=== PROVIDED TEXT ===

1. Introduction
Hydrological impacts of climate change have drawn worldwide concern, especially in cold regions due to the existence of the climate-sensitive cryospheric hydrogeology environment, such as frozen ground, seasonal snowpack, etc. [
1,
2,
3,
4,
5]. Climate change impacts the hydrological change of cold regions, both directly through changes in climate forcing (precipitation and evaporation) and indirectly through changes in runoff generation caused by the degrading cryosphere, which has increased the uncertainties and complexities of hydrological studies in cold regions [
6,
7].
As an important component of the cryosphere, frozen ground is a unique hydrogeological composition related to runoff generation processes in cold regions [
3,
8,
9]. Frozen ground, which consists of seasonally frozen ground and permafrost, is defined as a subsurface region with a temperature below 0 °C. The part of the frozen ground which remains in a frozen state (≤0 °C) for at least two consecutive years is further defined as permafrost [
10]. With global warming, the frozen depth of the active layer has decreased, leading taliks to form above the permafrost table, which will increase groundwater discharge to the river in winter [
11,
12]. In previous studies, increasing baseflow and the changing recession process induced by frozen ground degradation in cold-region basins have been reported worldwide [
13,
14,
15,
16]. Meanwhile, recession-flow characteristics, annual minimum flow, and winter baseflow were used to indicate and estimate frozen ground degradation rates in cold-region basins [
17,
18]. As another important component of cryosphere, seasonal snowpack is a key surface water resource of cold regions, which accumulates in winter and releases in spring and summer. Changes of snowpack under the warming climate have been altering the hydrological regime and hydrograph characteristics in cold regions [
19]. Meanwhile, frozen ground is characterized as having a low permeability, which limits the water infiltration [
20,
21], making the direct runoff ratio as well as the snowmelt runoff ratio higher in cold regions compared to temperate regions [
22]. The existence of frozen ground impedes snowmelt infiltration, resulting in spring floods [
23,
24,
25]. Snowmelt runoff is mainly feed by seasonal snowpack, meanwhile, its generation processes are also related to frozen ground. Therefore, the hydrological impacts of cryosphere degradation on snowmelt runoff under the changing climate are more complex and merit investigation. In conclusion, the cold season runoff, such as recession flow, winter baseflow, and spring runoff, is sensitive to climate change and cryosphere degradation. However, the interactions and alternations between recession flow, winter baseflow, and spring runoff under the changing climate are rarely studied.

=== RECORD SET ===

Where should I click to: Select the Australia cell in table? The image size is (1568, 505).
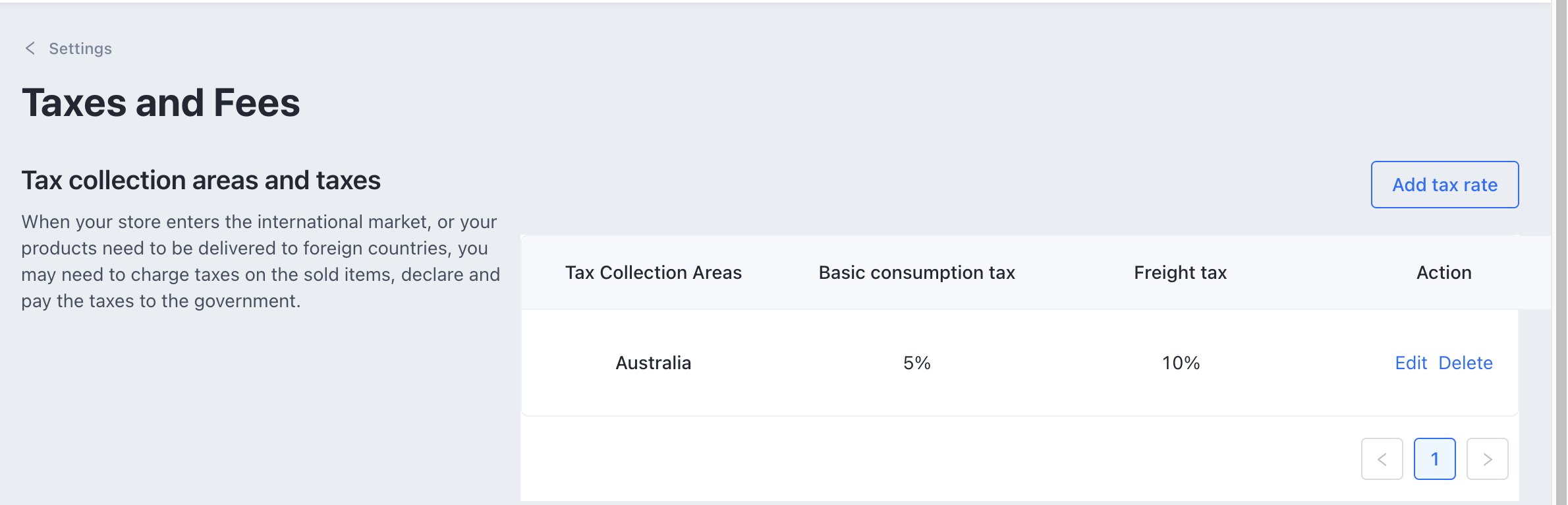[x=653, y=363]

--

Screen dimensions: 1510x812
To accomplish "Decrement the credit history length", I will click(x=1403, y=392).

=== WHAT THE TASK REQUIRES ===
Using the introduction on cold-region hydrology, answer these:
1. Below what temperature is a subsurface region defined as frozen ground?
2. For how long must frozen ground stay frozen to be defined as permafrost?
3. What does the existence of frozen ground impede, resulting in spring floods?
The entries were taken from a source separate from the text.

=== ANSWER ===
1. 0 °C
2. At least two consecutive years
3. Snowmelt infiltration